## Directions
Scan the entries below for the word "computer" and copy every line where it turns up.

### Provided records

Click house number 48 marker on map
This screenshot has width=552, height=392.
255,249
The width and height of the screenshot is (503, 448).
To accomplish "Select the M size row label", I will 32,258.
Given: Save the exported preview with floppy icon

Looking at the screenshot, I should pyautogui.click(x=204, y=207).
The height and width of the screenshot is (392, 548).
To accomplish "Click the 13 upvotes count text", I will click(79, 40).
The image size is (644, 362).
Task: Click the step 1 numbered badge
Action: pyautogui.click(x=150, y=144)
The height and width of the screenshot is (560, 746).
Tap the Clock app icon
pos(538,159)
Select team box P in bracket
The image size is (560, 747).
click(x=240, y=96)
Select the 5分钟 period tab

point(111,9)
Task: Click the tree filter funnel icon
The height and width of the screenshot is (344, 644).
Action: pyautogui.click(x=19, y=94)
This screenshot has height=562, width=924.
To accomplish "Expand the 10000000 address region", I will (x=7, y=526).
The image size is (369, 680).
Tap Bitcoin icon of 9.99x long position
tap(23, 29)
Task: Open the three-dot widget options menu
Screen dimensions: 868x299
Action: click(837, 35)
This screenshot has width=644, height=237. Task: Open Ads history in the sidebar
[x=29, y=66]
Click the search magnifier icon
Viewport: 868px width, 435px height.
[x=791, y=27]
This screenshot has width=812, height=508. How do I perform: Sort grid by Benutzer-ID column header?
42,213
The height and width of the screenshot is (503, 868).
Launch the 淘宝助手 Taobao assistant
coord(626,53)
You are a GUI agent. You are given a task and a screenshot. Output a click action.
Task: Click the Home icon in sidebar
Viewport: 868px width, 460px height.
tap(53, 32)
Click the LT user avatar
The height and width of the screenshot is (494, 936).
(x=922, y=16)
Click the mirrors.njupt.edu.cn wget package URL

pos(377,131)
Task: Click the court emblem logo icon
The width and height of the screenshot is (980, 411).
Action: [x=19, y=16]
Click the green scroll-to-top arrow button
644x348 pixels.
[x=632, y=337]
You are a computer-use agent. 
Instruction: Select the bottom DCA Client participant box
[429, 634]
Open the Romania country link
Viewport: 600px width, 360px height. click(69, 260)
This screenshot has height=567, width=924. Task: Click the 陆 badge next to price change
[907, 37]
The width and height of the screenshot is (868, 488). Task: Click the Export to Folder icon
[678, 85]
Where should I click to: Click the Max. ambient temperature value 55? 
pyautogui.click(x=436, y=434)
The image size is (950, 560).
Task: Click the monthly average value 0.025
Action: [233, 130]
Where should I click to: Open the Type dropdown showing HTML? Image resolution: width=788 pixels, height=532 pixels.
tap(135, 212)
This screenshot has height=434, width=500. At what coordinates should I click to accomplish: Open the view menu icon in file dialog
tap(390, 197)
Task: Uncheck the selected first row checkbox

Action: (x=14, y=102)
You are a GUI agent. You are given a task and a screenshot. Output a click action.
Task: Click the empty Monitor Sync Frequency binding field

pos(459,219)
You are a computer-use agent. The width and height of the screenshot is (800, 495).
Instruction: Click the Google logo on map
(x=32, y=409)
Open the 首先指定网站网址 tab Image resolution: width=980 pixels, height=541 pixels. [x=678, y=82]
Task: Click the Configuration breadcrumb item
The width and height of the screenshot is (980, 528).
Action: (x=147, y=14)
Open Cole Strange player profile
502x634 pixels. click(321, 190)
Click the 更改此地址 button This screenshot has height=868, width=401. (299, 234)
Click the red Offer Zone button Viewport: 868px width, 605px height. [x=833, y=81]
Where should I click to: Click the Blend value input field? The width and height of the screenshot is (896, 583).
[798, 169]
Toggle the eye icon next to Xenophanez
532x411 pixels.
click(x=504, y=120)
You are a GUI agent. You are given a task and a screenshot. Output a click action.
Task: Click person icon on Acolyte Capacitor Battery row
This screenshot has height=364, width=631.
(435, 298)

######

## Exercise output
You are a computer-use agent. 
You are a computer-use agent. The width and height of the screenshot is (800, 495).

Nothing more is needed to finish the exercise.